## About this task
All lines below between the line with "Gaming Headset (58, 216)" and the line with "DRG Pricing (32, 200)", including both, must be copied exactly, and the pictures must be omitted.

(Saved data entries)
□ □ □ □

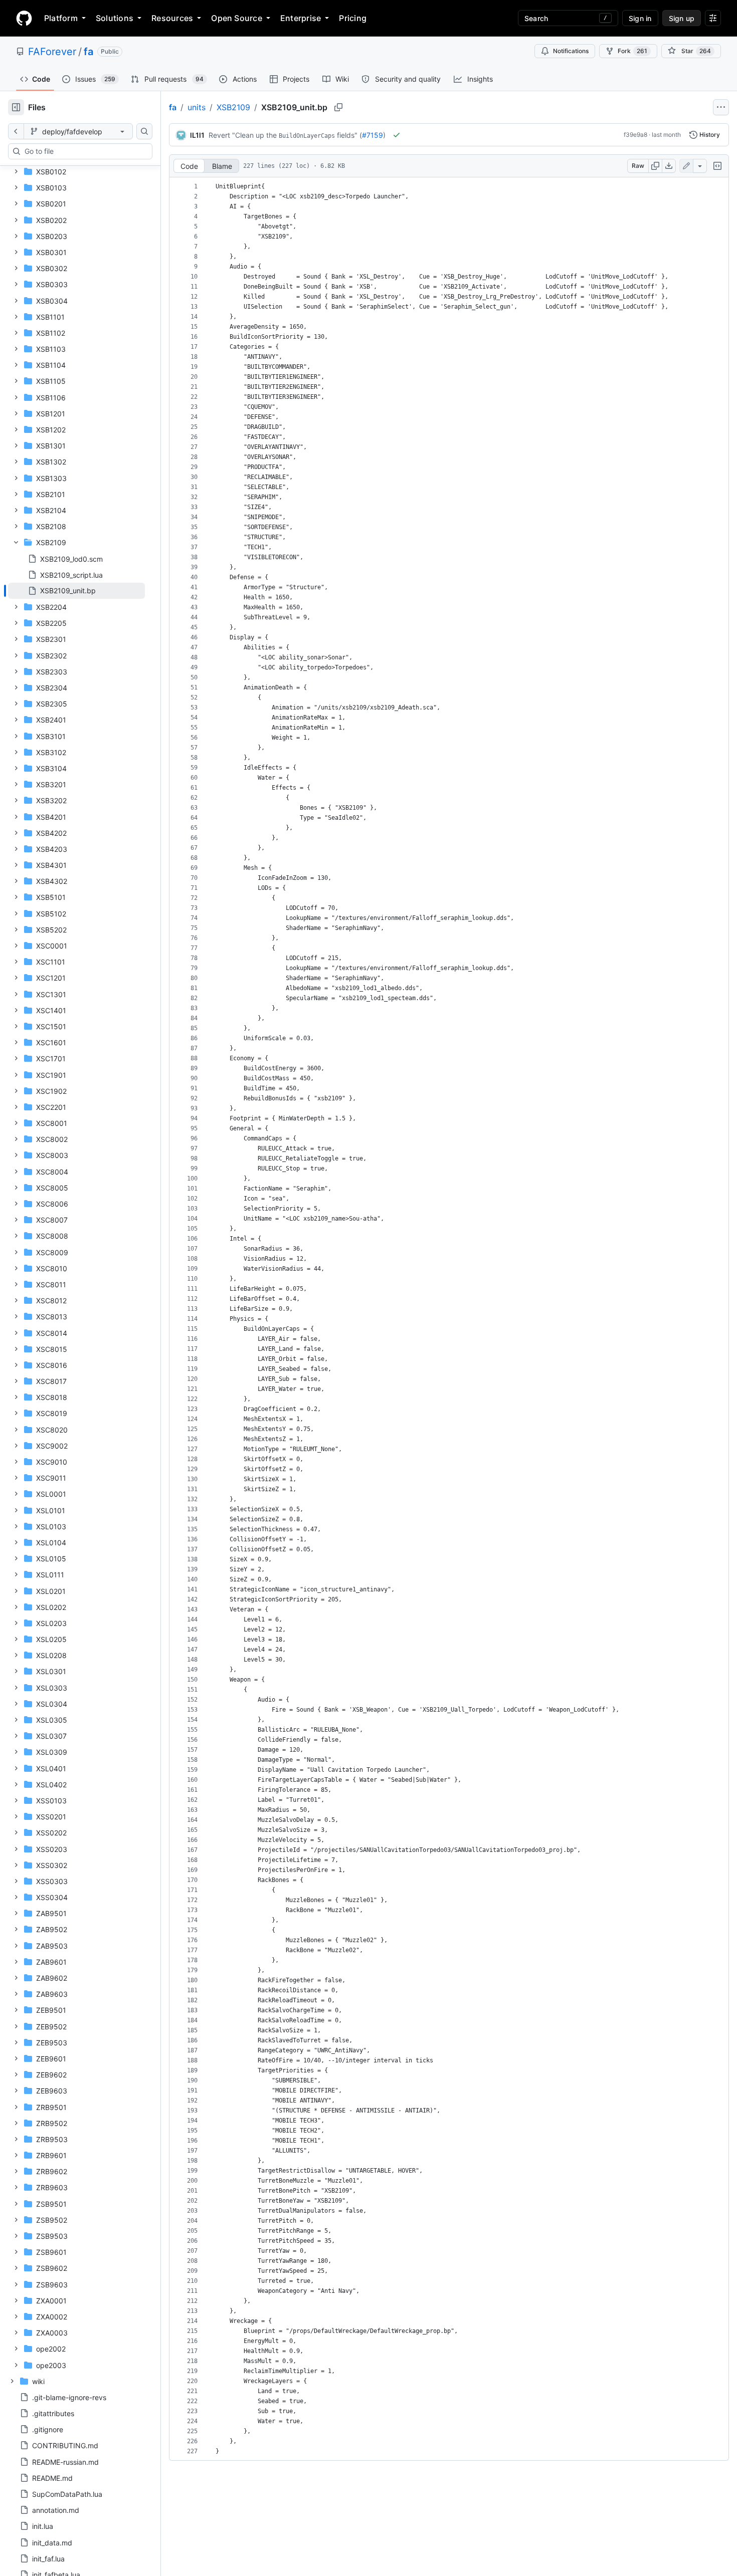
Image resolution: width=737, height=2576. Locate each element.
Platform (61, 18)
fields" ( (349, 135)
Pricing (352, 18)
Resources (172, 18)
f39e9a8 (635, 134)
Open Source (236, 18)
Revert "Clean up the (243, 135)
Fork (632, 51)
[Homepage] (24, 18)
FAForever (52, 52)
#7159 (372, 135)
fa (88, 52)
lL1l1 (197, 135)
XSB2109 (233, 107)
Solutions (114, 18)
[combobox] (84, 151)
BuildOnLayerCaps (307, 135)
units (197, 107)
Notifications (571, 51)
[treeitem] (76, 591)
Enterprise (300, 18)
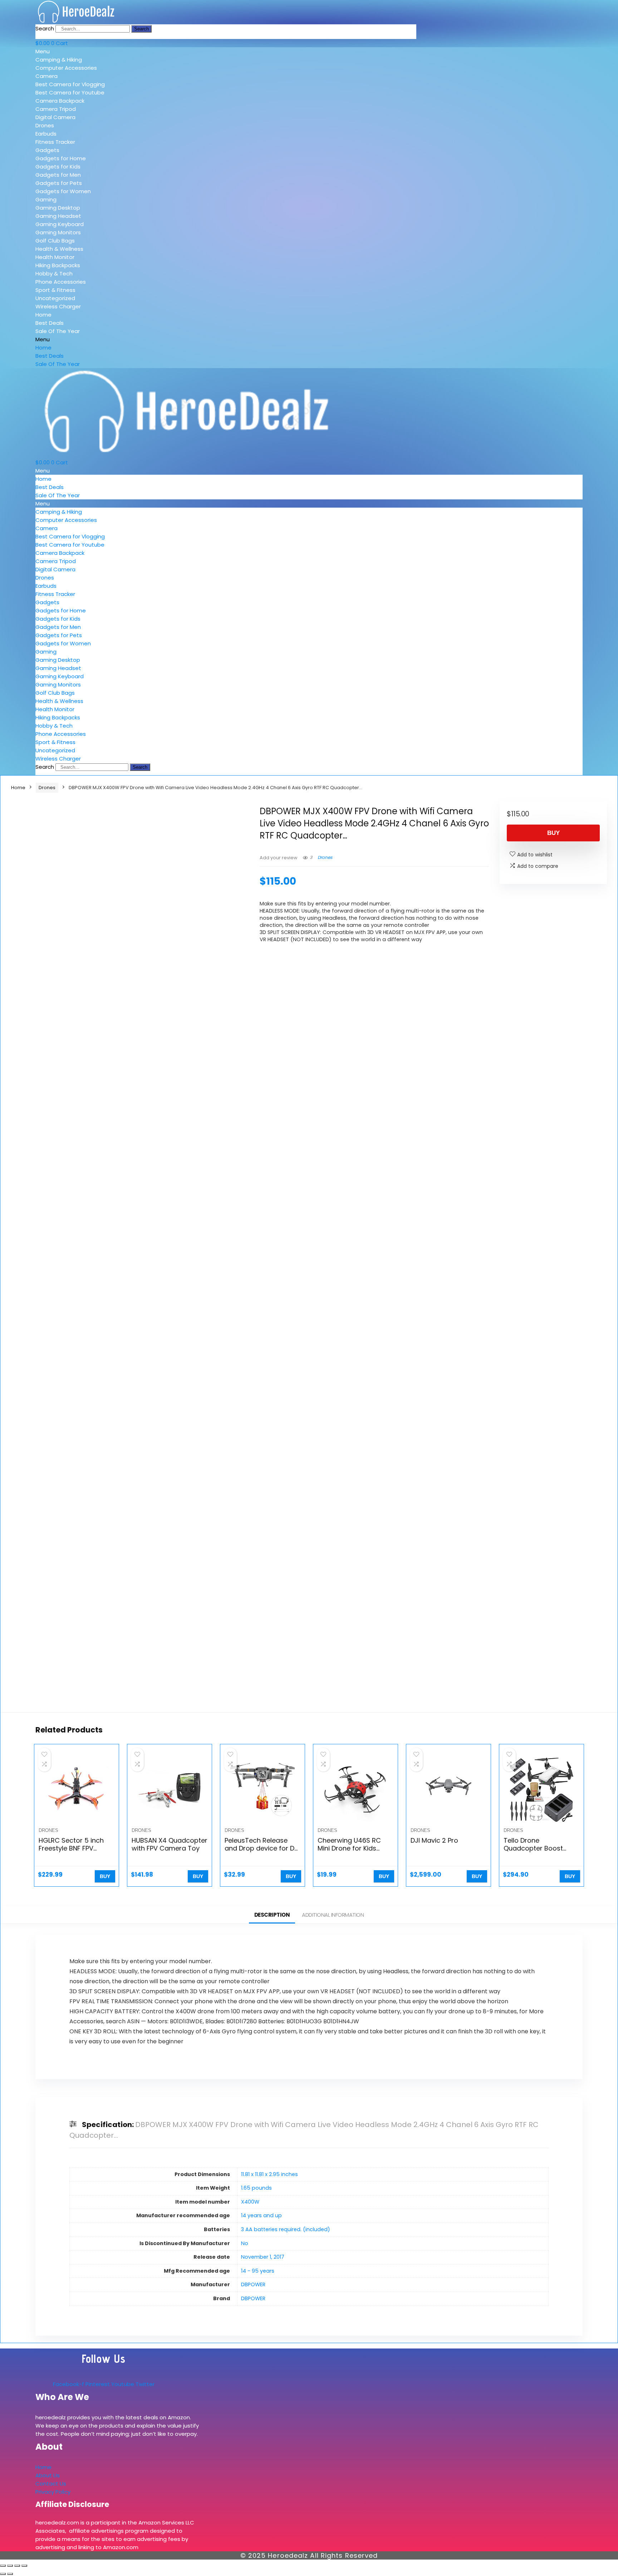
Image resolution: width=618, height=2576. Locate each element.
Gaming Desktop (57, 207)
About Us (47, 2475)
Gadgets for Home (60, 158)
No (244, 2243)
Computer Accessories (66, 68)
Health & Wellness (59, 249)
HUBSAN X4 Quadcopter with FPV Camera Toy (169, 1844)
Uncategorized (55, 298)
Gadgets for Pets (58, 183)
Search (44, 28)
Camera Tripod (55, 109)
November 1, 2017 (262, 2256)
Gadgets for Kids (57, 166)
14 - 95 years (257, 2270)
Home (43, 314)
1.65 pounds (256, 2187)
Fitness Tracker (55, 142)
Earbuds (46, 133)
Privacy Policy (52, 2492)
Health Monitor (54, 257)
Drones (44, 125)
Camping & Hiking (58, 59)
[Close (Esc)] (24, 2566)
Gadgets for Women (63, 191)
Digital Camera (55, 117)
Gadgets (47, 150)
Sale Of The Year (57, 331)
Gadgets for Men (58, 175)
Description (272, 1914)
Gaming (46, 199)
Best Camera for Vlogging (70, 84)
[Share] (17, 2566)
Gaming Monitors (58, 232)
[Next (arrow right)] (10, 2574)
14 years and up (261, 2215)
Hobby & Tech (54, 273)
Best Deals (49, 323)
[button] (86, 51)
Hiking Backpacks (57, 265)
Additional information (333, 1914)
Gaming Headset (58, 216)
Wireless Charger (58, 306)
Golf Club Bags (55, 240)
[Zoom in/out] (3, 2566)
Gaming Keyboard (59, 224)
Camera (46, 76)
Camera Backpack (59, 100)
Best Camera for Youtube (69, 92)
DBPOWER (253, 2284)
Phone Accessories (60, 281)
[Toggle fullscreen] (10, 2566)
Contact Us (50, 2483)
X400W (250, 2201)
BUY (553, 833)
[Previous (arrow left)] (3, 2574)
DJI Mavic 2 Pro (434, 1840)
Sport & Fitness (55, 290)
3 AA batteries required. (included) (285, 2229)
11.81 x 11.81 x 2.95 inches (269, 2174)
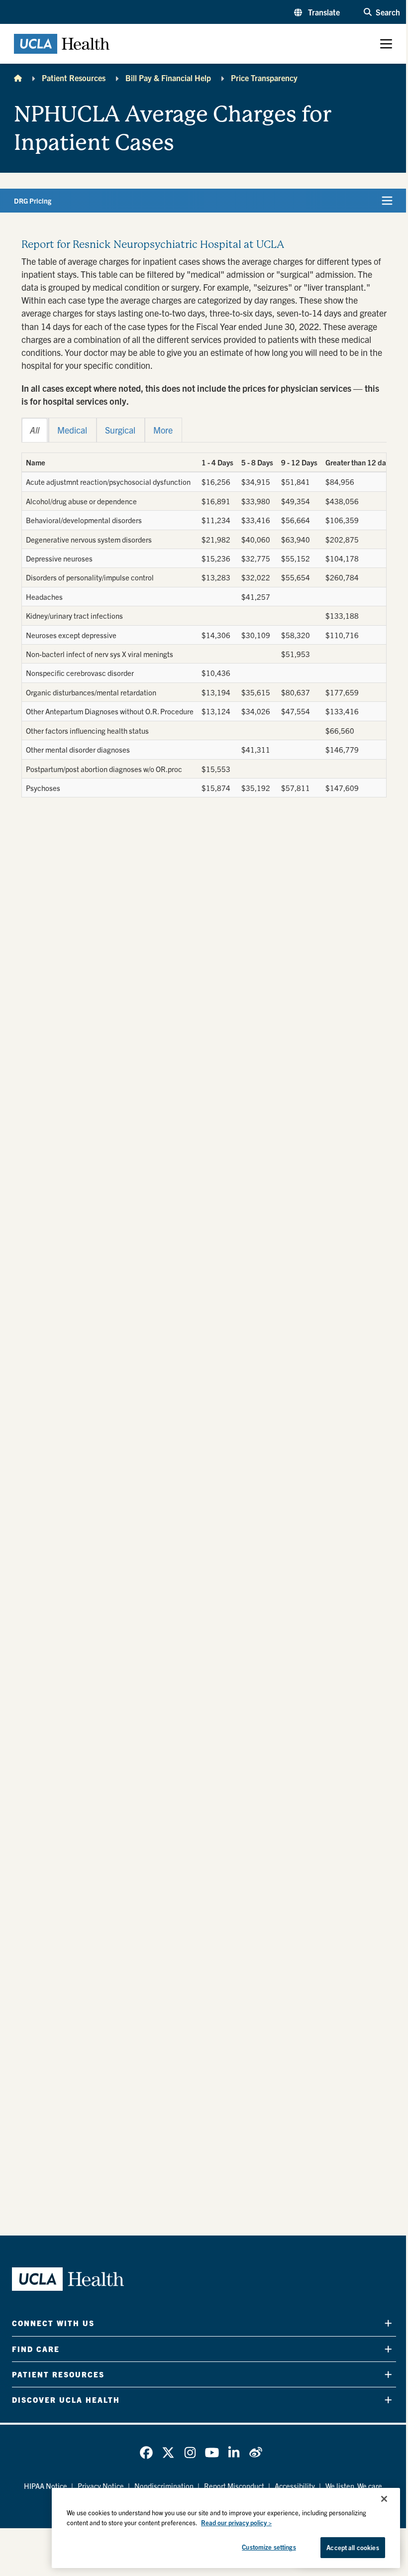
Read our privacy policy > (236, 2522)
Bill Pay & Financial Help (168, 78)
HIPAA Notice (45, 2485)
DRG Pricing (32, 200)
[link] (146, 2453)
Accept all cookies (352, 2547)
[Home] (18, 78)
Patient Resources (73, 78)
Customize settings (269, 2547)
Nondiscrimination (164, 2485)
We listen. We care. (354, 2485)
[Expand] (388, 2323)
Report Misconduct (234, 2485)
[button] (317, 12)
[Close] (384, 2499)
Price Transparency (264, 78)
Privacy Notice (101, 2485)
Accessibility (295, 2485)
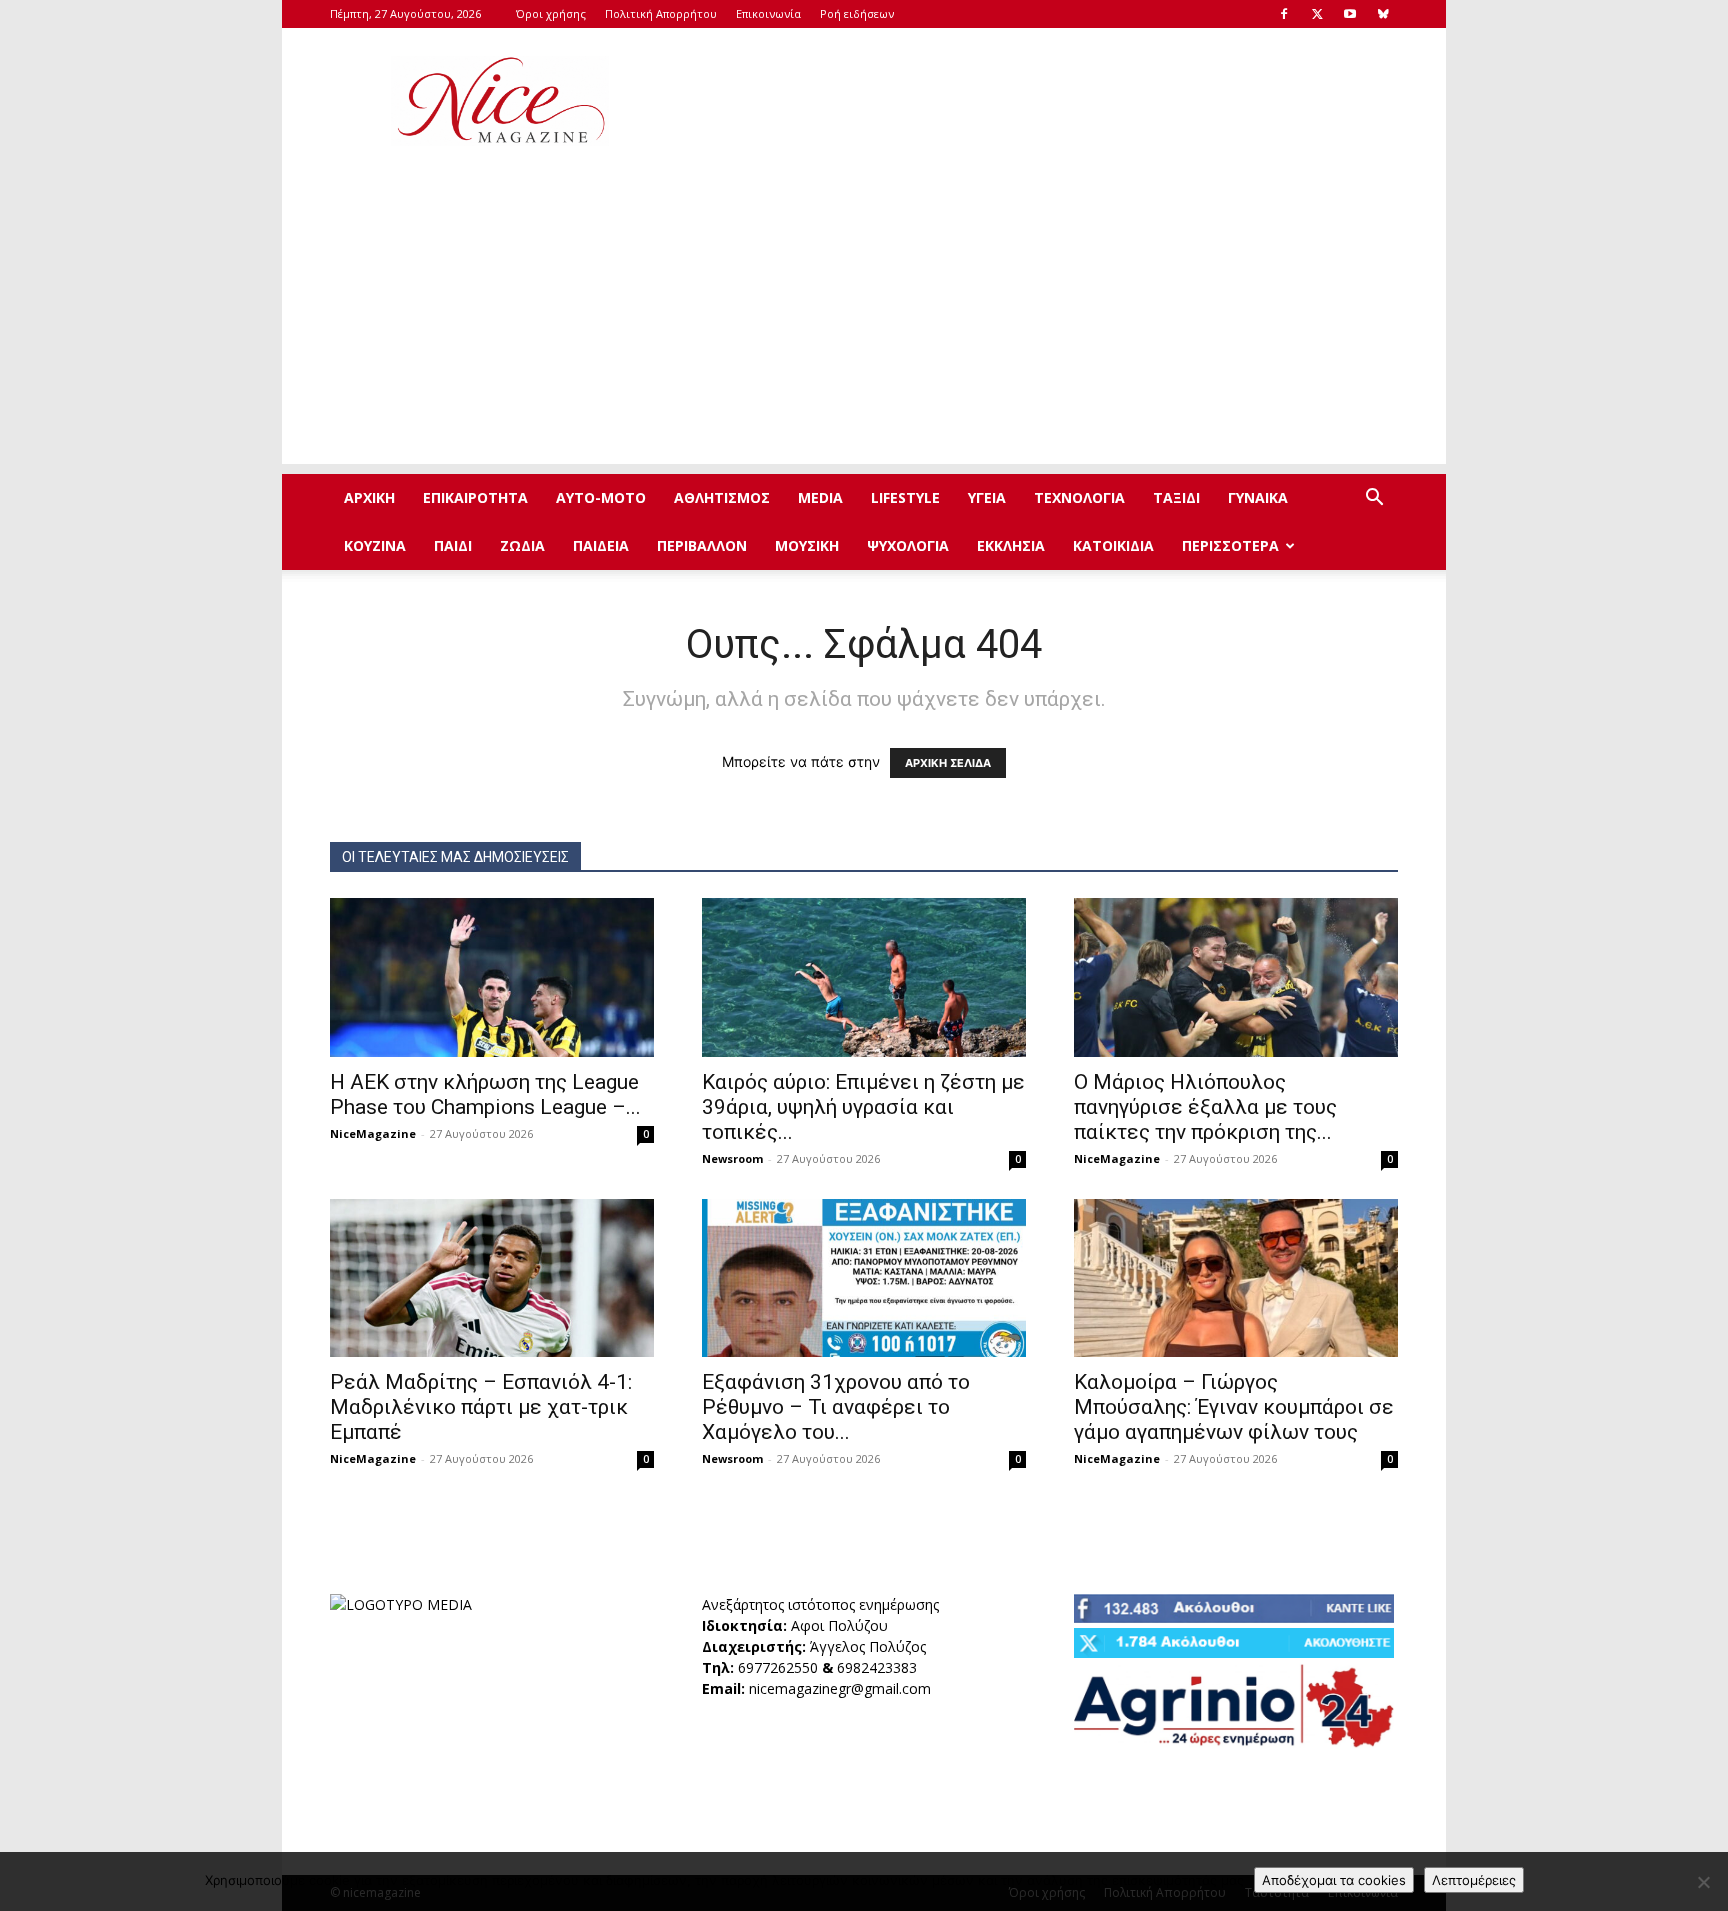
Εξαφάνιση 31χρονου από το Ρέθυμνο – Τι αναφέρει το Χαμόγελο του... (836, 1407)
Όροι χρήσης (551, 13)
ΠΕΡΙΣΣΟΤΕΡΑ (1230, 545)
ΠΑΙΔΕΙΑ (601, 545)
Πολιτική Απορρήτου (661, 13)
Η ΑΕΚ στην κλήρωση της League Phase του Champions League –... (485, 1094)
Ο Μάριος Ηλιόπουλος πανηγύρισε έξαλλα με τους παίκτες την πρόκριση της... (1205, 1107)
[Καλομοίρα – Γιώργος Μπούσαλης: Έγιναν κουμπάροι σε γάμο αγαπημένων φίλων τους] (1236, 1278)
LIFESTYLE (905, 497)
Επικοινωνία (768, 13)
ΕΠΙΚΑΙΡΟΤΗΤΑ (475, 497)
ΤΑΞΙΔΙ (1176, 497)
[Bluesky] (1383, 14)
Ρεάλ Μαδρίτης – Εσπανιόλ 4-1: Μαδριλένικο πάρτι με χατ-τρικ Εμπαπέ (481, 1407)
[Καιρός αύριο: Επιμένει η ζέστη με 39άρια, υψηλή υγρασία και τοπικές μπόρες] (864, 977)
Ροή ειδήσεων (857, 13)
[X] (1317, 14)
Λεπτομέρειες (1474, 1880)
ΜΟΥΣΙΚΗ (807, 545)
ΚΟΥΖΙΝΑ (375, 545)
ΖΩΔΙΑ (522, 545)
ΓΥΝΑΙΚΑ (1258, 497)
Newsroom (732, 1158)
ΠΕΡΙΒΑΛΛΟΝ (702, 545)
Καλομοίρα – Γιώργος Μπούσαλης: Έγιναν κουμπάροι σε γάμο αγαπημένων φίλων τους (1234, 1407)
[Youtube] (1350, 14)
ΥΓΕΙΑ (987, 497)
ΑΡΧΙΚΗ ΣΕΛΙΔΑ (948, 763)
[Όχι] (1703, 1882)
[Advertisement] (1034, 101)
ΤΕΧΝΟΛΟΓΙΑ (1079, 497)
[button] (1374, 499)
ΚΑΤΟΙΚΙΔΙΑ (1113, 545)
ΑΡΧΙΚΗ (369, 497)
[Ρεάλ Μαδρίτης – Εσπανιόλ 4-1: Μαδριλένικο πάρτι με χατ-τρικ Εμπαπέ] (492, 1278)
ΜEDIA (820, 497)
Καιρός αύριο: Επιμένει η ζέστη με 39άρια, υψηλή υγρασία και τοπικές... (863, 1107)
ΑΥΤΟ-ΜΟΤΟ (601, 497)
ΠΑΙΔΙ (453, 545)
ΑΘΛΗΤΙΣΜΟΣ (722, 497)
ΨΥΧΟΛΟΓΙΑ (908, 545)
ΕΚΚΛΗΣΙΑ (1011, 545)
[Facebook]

□ □ □ □

## Expected answer
Gaming Headset (58, 216)
Wireless Charger (58, 306)
Golf Club Bags (55, 240)
[Zoom in/out] (3, 2566)
Gaming Keyboard (59, 224)
Camera (46, 76)
Camera Backpack (59, 100)
Best Camera for Youtube (69, 92)
DBPOWER (253, 2284)
Phone Accessories (60, 281)
[Toggle fullscreen] (10, 2566)
Contact Us (50, 2483)
X400W (250, 2201)
BUY (553, 833)
[Previous (arrow left)] (3, 2574)
DJI Mavic 2 Pro (434, 1840)
Sport & Fitness (55, 290)
3 AA batteries required. (included) (285, 2229)
11.81 x 11.81 x 2.95 inches (269, 2174)
Read our privacy policy > (236, 2522)
Bill Pay & Financial Help (168, 78)
HIPAA Notice (45, 2485)
DRG Pricing (32, 200)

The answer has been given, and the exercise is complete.